**TEXT EXCERPT**:
====
Malappuram village Munderi derived its name from the mountain ranges surrounding it. Located in the fringes of the Nilambur forest, its school caters to children from remote tribal villages, where electricity is a luxury, and internet connectivity, alien.
The teachers of Munderi Government High School were at a loss after the pandemic forced classes online. Their students, they knew, would be left behind even as their fortunate counterparts attended the virtual classes.
Refusing to be bogged down by the pandemic, the teachers braved a gushing river and herds of wild elephants on jungle paths to reach the tribal settlements. Along with the school's Parent-Teachers' Association (PTA), they set up eight online study centres deep in the colonies.
Children from 11 tribal settlements are dependent on the Munderi Government School at Pothukal panchayat. Following the pandemic outbreak, the school conducted a quick verification and found 168 students with no access to online classes.
The school decided to script a new lesson on survival. Led by headmistress Anto Suja and PTA president K S Rafeeq, the school decided to commence online study centres in the colonies, without waiting for the government's intervention.
Aid flowed in after the school wrote to the local MLA, and youth and voluntary organizations, explaining the requirement. With their support, the teachers established online study centres at Narangapoyil, Appankappu, Thandankallu, Iruttukuthy, Vaniyampuzha, Tharippappotty, and Velumbiyampadam colonies, besides one in the school.
P V Anvar, MLA, and voluntary organizations donated television sets, but most colonies lacked a suitable building or electricity connection. Unperturbed, the teachers went ahead and constructed temporary sheds and installed solar panels.
Once the sheds and solar panels were readied, voluntary organizations and Integrated Tribal Development Programme (ITDP) donated DTH connections. PTA members and teachers raised funds from among themselves for recharging the connections.
'Teacher, not today'
Once the infrastructure was ready, another problem cropped up. Each centre needed a supervisor. The teachers took up the supervisory responsibility also, knowing well of the absence of proper roads to most colonies.
====
**THINGS TO DO**:
• a. Rewrite the paragraph of the article on the Munderi school that begins "P V Anvar, MLA, and voluntary organizations" in a shorter form that keeps its main facts.
• b. Extend the article on the Munderi school with a few more paragraphs, picking up after its last sentence about teachers taking on supervision despite the lack of proper roads.
The entries that follow are not needed for any of the work here.

**GIVEN DATA**:
====
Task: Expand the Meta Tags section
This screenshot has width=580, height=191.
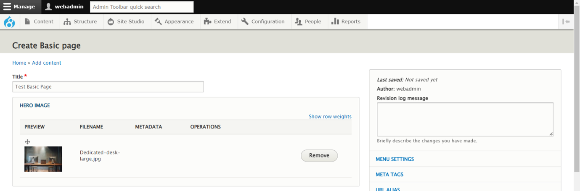Action: (x=389, y=175)
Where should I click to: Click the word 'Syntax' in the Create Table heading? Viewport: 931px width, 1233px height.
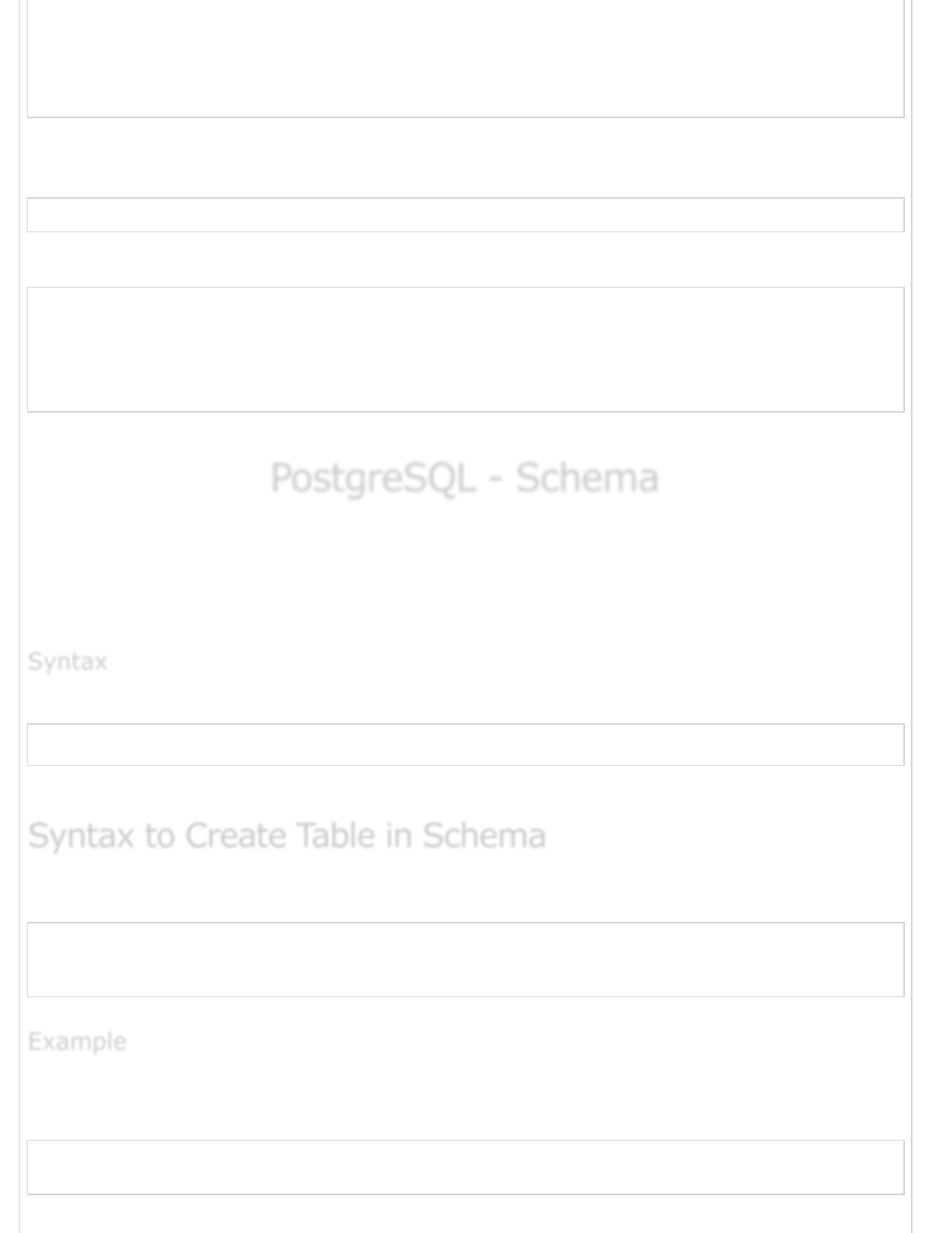click(81, 836)
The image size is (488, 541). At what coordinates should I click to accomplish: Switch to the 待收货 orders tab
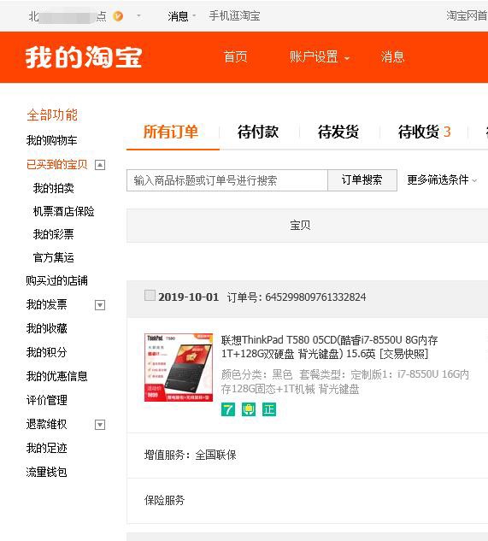point(424,132)

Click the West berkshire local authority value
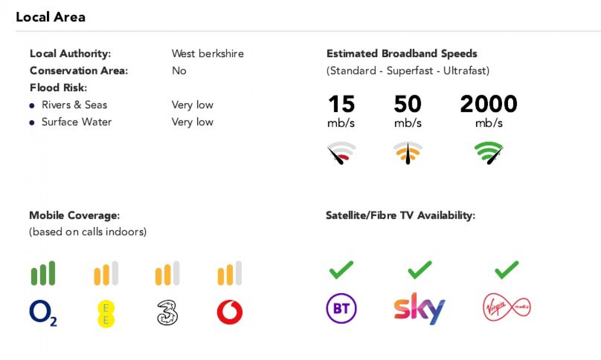click(x=208, y=54)
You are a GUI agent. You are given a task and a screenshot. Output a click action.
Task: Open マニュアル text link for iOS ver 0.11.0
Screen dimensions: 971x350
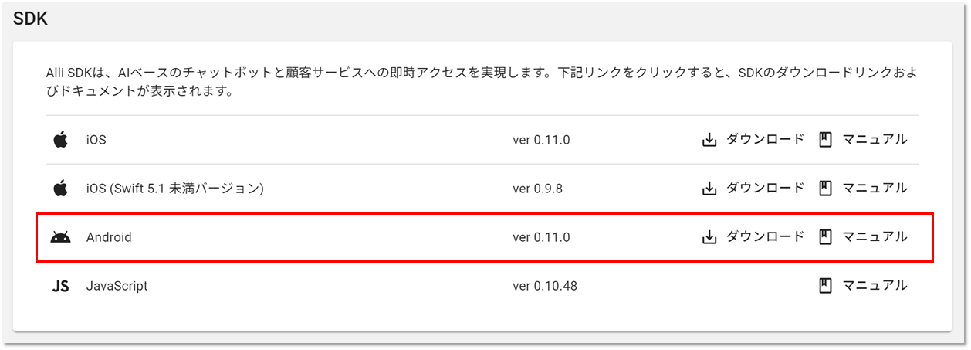coord(875,140)
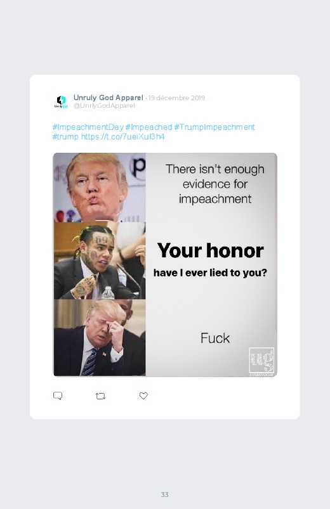Like the tweet with the heart icon

[143, 396]
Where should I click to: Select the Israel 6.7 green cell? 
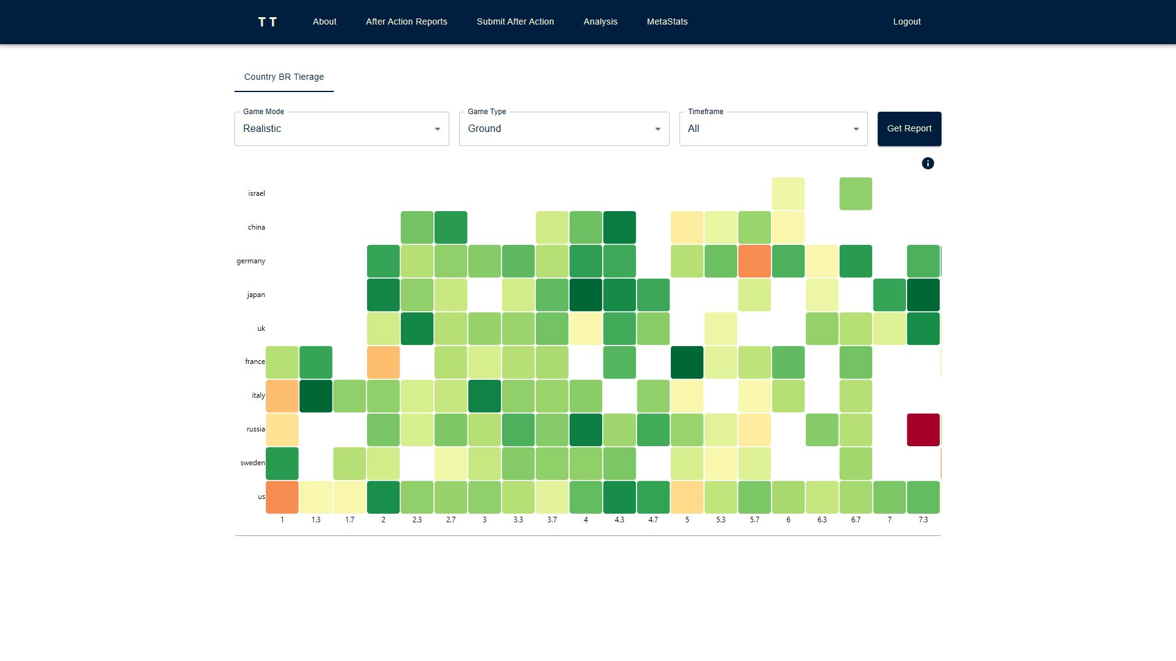point(855,194)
====
**ANSWERS TO THIS EXERCISE**:
• a. P V Anvar, MLA, and voluntary organizations gave television sets. Most colonies had no suitable building or electricity connection, so the teachers built temporary sheds and installed solar panels.

• b.
The school, with 22 permanent and 10 temporary teachers, decided to send two each to each centre daily. The PTA arranged for a senior member of each colony to accompany the teachers. The teams crossed the Chaliyar River by foot, and braved the menacing wild elephants to reach their students.
The daily visits, however, had to be often aborted, due to the strong currents in Chaliyar or when elephants took over the jungle path. On such days, the tribal volunteer would inform them of the impediment.
Incidentally, the temporary teachers were not being officially paid since their appointment period had expired. The PTA found a solution, and took collection from among the members to pay Rs 1,000 each to the teachers.
On road to excellence
Innovative interventions have put the school on the path of academic excellence. The school's students have been posting 100 per cent win in Class X exams for the past three years.
The school which had 514 students in 2017, added more to its strength to touch 825 in the previous academic year. The teachers are expecting close to 1,000 students in the current school year.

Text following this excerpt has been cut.